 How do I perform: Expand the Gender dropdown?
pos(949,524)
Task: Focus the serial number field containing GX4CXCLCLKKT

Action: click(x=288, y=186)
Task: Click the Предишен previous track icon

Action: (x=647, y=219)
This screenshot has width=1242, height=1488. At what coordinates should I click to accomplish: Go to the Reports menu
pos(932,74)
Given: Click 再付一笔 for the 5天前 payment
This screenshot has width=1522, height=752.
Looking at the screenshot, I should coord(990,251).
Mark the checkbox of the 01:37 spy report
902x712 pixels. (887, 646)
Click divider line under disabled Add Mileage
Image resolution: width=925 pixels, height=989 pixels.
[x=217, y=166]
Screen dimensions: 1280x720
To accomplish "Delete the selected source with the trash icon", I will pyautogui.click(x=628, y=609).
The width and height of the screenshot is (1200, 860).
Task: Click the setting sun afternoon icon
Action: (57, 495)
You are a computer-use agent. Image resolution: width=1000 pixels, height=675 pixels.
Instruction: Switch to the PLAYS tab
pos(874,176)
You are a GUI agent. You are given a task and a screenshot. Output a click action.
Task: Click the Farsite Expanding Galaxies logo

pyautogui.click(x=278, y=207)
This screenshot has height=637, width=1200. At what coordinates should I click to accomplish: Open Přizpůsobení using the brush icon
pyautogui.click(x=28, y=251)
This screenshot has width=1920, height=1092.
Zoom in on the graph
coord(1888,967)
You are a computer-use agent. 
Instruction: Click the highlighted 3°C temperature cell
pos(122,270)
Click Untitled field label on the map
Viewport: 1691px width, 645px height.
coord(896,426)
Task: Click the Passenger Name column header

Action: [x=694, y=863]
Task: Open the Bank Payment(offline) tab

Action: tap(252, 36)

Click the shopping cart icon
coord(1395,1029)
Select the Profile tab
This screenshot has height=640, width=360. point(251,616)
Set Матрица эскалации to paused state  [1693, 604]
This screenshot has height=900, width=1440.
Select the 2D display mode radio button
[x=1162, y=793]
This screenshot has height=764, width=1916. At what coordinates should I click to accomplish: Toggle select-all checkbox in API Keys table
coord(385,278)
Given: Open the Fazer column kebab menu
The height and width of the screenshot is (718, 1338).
___
Work task >>
Show every line of the entries above where the word "computer" occurs.

Response box >>
You are a computer-use agent. Image resolution: width=1000 pixels, height=675 pixels.
You are a computer-use agent. 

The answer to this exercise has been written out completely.